Being a little when I got out of a bad mind-fuck contract (be ye very careful with that!) and needed serious after care was extremely healing. It was okay if I could barely express myself and my vocabulary was like a child. It was okay to nurture the inner child who needed acknowledgement and assurance and then be a naughty sexy adult girl, a woman with a playful attitude. Knowing both roles were accepted and honored helped me stay in touch with my sexuality and still have daddy girl time and feel safe and loved unconditionally.
This doesn’t feel like the sexiest naughty blog but to me sexy is sexier when it’s surrounded by subtleties and deep experiences.
I’m totally turned on by depth of character, imagination and genuine intelligence. Generosity of spirit, honesty and integrity too.
I want to share those parts of me that are deeper and twisted, honest and genuine because to me that makes for a great mental and emotional connection which in turn makes the cybersex and companionship extraordinary. I do it from a place of confidence and vulnerability too.
I was more sub than domme for awhile because I was too tired to think or be in charge.
Then I tried to be domme only because switching seemed confusing and the subbing was too much. But I like switching. I like guys who can switch. I think that’s crazy hot.
And it appeals to the mischievous Mulligan.
When Cupcake Mulligan peeks out from behind the tree she was hiding behind, and I think I’ve finally found her and I get ready for little play and find that I start thinking of Ms Mulligan in her cat suit looking for a manly footstool instead but I feel Keiko Mulligan showing up ready for anything, well I know we are in for a ride.
Not everyone likes that kind of upheaval but for those who do, what a ride it is!
If I had to pick one I’d be a domme, and sometimes I’d delegate and see how you do in charge. But this is more fun for me.
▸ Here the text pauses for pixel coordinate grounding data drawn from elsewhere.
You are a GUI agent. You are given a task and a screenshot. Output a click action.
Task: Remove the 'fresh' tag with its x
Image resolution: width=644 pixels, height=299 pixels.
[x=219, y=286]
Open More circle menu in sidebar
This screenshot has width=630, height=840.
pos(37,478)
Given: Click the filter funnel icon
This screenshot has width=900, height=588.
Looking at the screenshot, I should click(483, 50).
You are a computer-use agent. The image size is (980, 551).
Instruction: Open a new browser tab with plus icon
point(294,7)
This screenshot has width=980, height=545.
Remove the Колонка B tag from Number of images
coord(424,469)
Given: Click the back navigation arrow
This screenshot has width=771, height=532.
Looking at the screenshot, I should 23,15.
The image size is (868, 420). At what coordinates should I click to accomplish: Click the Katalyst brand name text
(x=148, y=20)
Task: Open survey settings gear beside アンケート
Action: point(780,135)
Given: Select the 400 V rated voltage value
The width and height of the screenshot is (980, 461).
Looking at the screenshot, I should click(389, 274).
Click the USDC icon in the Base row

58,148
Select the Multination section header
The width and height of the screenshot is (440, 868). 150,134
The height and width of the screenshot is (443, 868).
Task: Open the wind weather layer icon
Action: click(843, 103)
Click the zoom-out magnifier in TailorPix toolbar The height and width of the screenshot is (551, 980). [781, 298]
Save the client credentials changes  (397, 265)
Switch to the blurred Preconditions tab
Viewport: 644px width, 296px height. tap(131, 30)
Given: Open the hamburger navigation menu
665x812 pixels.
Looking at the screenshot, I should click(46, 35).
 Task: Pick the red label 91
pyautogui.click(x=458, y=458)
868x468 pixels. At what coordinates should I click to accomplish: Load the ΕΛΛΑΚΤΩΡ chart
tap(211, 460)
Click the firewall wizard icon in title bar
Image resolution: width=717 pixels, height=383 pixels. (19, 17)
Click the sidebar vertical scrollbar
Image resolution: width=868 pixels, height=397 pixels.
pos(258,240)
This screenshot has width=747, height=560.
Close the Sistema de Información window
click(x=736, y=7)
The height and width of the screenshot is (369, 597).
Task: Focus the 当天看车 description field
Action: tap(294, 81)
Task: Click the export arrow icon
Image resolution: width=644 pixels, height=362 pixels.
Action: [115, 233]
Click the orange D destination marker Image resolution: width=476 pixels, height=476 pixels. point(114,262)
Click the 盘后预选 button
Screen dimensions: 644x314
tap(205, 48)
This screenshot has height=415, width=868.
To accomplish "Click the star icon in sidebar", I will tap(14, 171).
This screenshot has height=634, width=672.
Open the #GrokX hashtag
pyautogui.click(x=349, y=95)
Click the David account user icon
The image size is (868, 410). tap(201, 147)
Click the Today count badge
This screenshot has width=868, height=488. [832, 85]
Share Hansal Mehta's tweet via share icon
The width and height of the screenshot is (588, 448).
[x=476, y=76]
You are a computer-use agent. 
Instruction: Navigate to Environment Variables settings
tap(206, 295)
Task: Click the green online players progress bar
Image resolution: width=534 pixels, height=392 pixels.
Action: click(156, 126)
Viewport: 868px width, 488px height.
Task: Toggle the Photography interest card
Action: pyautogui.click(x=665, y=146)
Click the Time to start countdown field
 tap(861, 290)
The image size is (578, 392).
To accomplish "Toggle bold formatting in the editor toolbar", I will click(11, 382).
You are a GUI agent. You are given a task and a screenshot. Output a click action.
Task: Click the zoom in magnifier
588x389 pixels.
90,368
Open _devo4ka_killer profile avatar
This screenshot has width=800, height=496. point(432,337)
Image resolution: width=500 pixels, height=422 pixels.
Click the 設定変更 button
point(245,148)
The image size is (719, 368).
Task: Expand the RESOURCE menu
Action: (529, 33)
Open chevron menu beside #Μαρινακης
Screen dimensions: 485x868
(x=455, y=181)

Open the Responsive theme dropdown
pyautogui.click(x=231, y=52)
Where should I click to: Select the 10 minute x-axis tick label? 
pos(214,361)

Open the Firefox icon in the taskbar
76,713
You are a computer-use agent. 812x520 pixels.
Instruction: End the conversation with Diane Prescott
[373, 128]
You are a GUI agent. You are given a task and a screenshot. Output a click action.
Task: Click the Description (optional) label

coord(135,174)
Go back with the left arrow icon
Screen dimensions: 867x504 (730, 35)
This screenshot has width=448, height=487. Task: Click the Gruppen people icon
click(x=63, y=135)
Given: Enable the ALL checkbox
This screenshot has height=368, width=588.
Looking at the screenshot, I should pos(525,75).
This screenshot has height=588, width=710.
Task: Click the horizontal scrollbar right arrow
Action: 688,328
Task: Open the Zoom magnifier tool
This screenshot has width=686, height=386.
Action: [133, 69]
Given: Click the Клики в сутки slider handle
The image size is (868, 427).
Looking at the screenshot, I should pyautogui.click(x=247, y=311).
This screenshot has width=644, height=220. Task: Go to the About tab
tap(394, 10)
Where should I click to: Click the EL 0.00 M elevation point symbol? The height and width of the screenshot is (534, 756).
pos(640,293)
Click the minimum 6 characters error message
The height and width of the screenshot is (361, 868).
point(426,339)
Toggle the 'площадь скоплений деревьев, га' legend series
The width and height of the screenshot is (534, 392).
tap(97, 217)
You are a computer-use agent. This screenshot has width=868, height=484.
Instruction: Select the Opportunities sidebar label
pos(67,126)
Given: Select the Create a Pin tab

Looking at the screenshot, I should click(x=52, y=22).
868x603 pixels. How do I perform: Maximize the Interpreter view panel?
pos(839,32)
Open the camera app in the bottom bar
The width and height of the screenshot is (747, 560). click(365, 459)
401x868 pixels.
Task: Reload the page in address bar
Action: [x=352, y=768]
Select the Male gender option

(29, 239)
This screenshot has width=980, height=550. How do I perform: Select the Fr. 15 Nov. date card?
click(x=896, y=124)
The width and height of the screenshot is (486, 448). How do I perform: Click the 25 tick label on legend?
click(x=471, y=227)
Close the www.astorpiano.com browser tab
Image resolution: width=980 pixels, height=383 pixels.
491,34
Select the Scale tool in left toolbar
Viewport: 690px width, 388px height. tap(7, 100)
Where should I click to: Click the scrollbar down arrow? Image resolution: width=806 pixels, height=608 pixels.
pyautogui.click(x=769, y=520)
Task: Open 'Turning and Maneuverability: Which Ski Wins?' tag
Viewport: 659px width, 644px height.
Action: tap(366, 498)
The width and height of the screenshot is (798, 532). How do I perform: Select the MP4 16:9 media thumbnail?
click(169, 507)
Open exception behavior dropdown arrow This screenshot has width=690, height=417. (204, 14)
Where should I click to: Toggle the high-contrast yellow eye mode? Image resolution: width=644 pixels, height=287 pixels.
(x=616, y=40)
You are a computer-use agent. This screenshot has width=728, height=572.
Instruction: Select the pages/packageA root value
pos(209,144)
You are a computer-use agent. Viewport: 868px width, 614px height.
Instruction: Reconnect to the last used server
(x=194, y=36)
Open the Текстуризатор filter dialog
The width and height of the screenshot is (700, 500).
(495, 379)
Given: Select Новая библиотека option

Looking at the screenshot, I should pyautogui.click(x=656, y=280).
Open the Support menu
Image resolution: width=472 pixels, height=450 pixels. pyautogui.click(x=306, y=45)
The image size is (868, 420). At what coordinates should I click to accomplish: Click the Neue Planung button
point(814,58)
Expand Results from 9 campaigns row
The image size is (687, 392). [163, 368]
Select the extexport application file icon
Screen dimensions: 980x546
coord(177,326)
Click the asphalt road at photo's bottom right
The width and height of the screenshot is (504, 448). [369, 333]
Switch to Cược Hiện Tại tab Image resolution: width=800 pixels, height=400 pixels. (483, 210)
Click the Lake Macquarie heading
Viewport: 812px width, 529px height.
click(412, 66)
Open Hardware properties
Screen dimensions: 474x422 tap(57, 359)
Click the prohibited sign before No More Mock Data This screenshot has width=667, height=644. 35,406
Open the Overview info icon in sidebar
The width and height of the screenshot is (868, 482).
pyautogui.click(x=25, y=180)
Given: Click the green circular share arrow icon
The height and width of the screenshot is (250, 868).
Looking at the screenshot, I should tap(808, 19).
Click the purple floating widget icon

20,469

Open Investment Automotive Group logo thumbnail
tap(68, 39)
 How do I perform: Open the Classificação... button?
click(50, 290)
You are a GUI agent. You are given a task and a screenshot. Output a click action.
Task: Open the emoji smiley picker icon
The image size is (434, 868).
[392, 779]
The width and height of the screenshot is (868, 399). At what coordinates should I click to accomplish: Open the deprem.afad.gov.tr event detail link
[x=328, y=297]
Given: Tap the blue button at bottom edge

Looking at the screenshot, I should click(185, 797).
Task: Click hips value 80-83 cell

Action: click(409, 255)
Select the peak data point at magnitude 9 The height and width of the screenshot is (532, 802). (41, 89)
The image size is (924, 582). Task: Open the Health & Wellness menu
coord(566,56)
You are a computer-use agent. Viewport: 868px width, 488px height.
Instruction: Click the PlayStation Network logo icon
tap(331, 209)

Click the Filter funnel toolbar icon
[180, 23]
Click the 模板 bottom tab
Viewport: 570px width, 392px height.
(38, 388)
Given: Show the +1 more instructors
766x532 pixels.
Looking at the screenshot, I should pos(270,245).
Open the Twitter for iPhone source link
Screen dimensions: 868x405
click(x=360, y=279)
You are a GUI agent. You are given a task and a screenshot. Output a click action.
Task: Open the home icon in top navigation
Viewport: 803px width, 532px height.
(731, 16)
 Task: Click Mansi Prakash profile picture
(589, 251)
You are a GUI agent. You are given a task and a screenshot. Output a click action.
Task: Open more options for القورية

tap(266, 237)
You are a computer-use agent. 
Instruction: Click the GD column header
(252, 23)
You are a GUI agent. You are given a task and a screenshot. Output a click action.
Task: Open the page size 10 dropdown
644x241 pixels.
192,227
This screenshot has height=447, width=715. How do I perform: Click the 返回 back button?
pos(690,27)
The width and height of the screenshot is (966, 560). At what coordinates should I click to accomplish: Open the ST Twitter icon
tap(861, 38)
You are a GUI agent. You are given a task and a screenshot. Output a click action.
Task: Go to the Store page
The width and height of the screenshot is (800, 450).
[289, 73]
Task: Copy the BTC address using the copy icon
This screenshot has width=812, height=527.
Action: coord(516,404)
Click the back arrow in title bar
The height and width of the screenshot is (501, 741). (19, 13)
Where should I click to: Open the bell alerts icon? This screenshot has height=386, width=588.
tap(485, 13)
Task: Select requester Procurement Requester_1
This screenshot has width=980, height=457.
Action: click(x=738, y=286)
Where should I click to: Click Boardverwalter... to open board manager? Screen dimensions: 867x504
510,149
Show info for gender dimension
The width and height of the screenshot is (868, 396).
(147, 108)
Speaking of dommes: Ms Mulligan very much enjoys sexy curious diligent subs, sissies and also proper hoomin foot stools. She’s always loved good ottomans but they aren’t nearly as fun as a delicious foot stool. Inquire with tributes if you are interested in either and please get to know me online first. I like detail oriented sweet subs, sissies and foot stools.
But switch or domme there’s a part of me that is a little. I am blessed to have a perfect daddy dom who honors and cherishes his cupcake and tells her to do whatever she wants as long as it doesn’t hurt her.
So I started thinking I might have to get some new schoolgirl outfits for Back to School which is coming up. 😉
PS: All the Keiko Mulligans are fans of LOLCATS. We all can haz cheezburgers. Unless we’re on Paleo or somefing.